Golar LNG secured two 20-year charters: one for FLNG Hilli (post-Cameroon redeployment to Argentina) and another for the Mark II FLNG (currently under conversion, also destined for Argentina), resulting in a combined EBITDA backlog of over $17 billion before commodity exposure.
The company’s existing fleet is now fully contracted, with Hilli maintaining 100% uptime and Gimi expected to commence its 20-year BP contract in Mauritania/Senegal imminently; Mark II FLNG remains on schedule for delivery by year-end 2027.
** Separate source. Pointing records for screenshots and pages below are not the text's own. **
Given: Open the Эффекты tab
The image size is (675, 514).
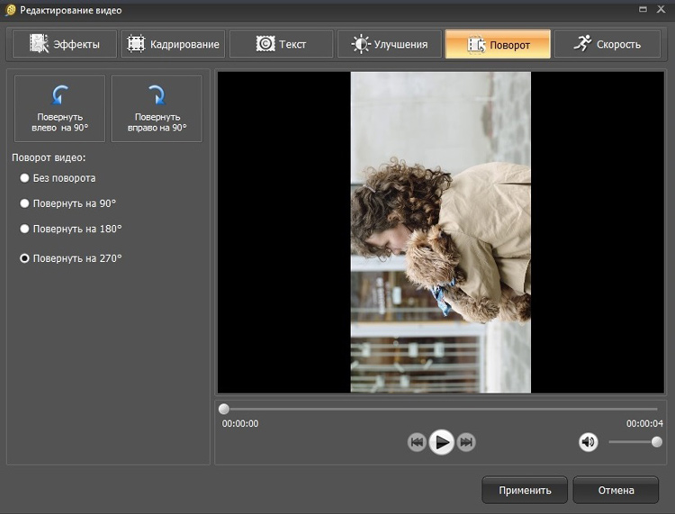Looking at the screenshot, I should pyautogui.click(x=65, y=44).
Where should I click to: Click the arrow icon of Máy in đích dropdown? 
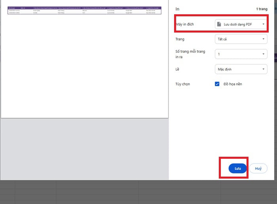click(x=264, y=24)
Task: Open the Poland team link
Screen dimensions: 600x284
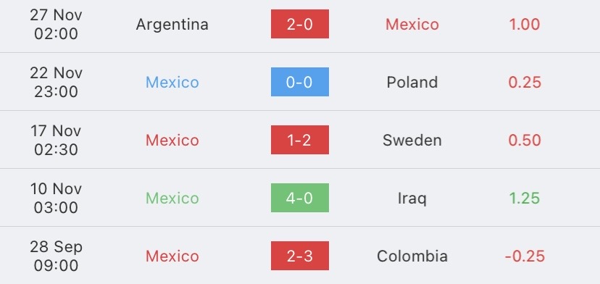Action: point(412,83)
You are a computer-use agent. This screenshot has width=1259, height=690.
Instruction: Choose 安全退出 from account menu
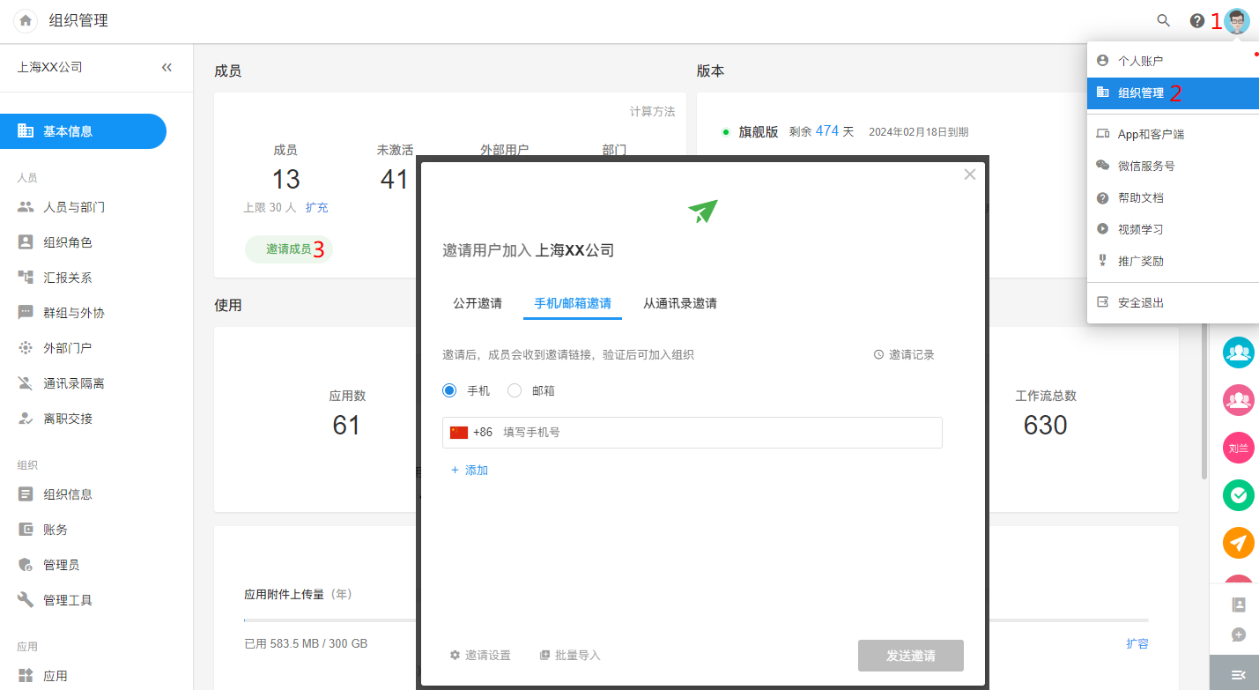(1141, 302)
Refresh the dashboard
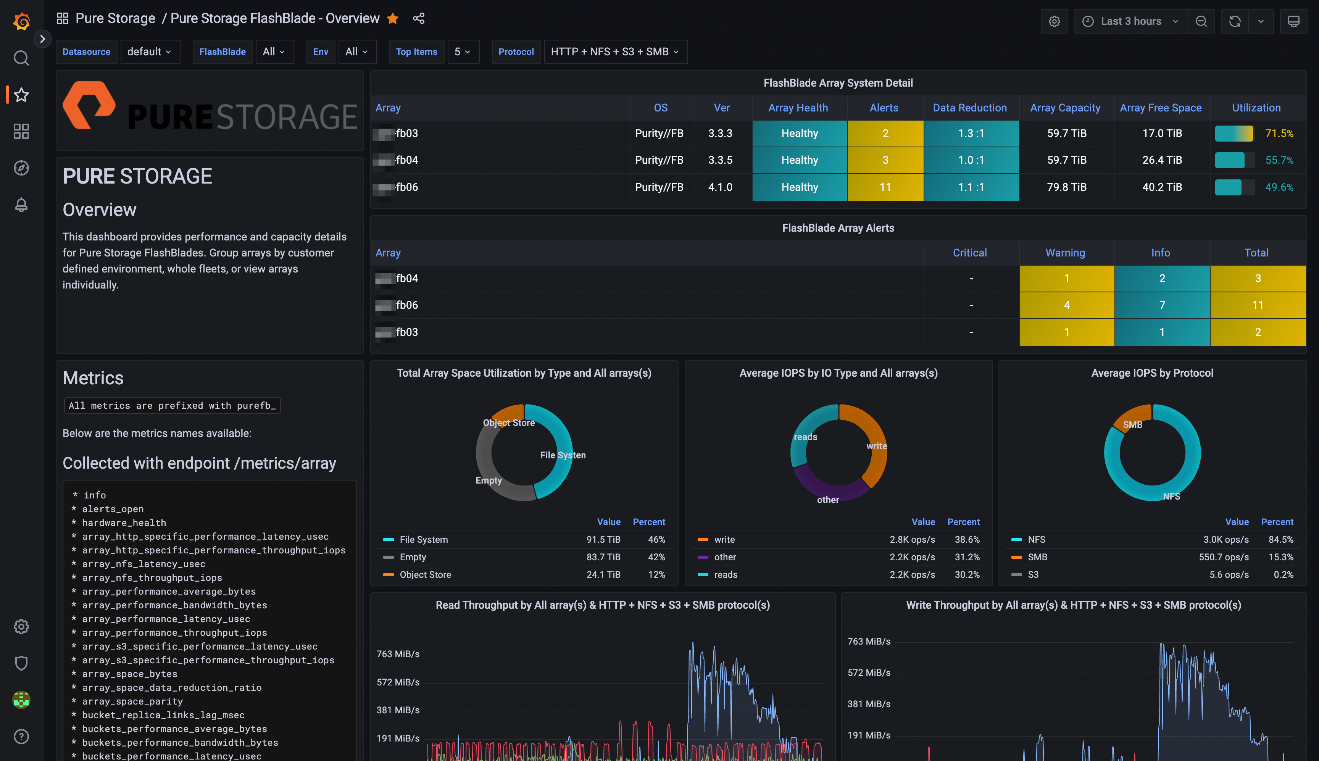This screenshot has width=1319, height=761. click(x=1234, y=21)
Golar’s Argentina contracts provide significant commodity upside: Golar receives 25% of achieved LNG prices above $8/MMBtu FOB, with every $1 above this threshold equating to ~$70 million in annual EBITDA, plus an additional $28 million per $1 via its 10% equity stake in Southern Energy.
Q1 2025 financials: operating revenues of $63 million, EBITDA of $41 million (LTM: $218 million), net income of $13 million, and strong liquidity with $680 million cash on hand; a $0.25/share dividend was declared.
The company is pursuing further growth, targeting at least one new FLNG EPC award this year, and is optimizing its capital structure (including a new $1.2 billion debt facility for Gimi and potential bond issuance), aiming for a sustainable leverage ratio (~2.8x net debt/EBITDA) and self-funded expansion.